At low power, it appears the tumor is dominated by medium sized vessels.
The vessels are so numerous in some areas, there are little intervening meningiothelial cells, thus almost obscuring the nature of the lesion. Vessels are surrounded by a hyalinized eosinophilic coat.
This area has a more solid area with meningiothelial tumor cells surrounding a larger vessel.
The angiomatous areas here (left) transitions into a more cellular focus (right).
Some nuclei are slightly enlarged and appear dark. Mild pleomorphism can be present, but there are no other concerning features such as increased mitotic activity, necrosis, prominent nucleoli, etc. The differential diagnosis for this variant includes capillary hemangioblastoma, another neoplasm with vascular proliferation.

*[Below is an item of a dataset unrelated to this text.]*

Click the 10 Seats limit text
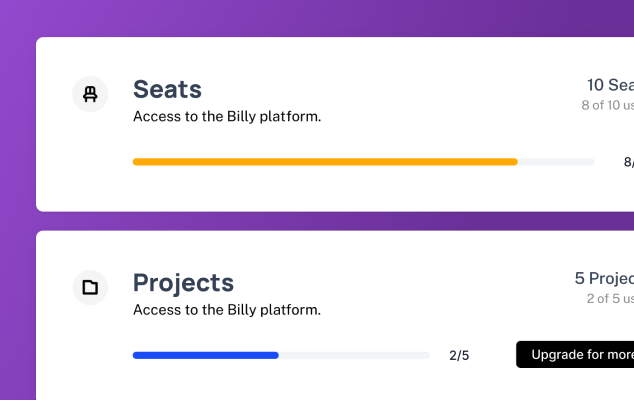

An example of a larger vessel with a prominent hyalinized acellular rim is seen
Ki67 labeling demonstrates the low mitotic activity of this variant, consistent with a WHO Grade I tumor.
EMA stains the meningothelial cells but not the vessels themselves.
Meningiomas show dual epithelial and mesenchymal differentiation, and thus stain with both epithelial and mesenchymal markers. The fibrous, angiomatous and metaplastic subtypes can be considered the "mesenchymal variants" (Fletcher).
The fibrous variant is composed of spindled cells arranged in fascicles. Whorls around vessels and psammoma bodies are common as well. The metaplastic variant exhibits focal mesenchymal differentiation such as bone, cartilage, and adipose tissue.
The angiomatous variant (demonstrated here) contains an inordinate amount of blood vessels against a background of usual meningioma features (Prayson). The larger vessels often have hyalinized walls.
The percentage of the vascular component necessary to designate the meningioma as the angiomatous variant has not been defined, but in a study of 38 angiomatous meningiomas, Hasselblatt et al. used at least 50% of the total tumor area as a criteria. Either way, this is probably not critical since this variant (unlike clear cell, chordoid, papillary or rhabdoid) does not connote a worse prognosis. Rather, it is a WHO Grade I tumor.
Fletcher CDM, ed. Diagnostic Histopathology of Tumors. 3rd Ed. Philadelphia, PA: Elsevier; 2007: 1707-1710.
Hasselblatt M, Nolte KW, Paulus W. Angiomatous meningioma: a clinicopathologic study of 38 cases. Am J Surg Pathol. 2004 Mar;28(3):390-3.
Prayson, RA. Neuropathology: Foundations in Diagnostic Pathology. Philadelphia, PA: Elvesier; 2005: 489-494.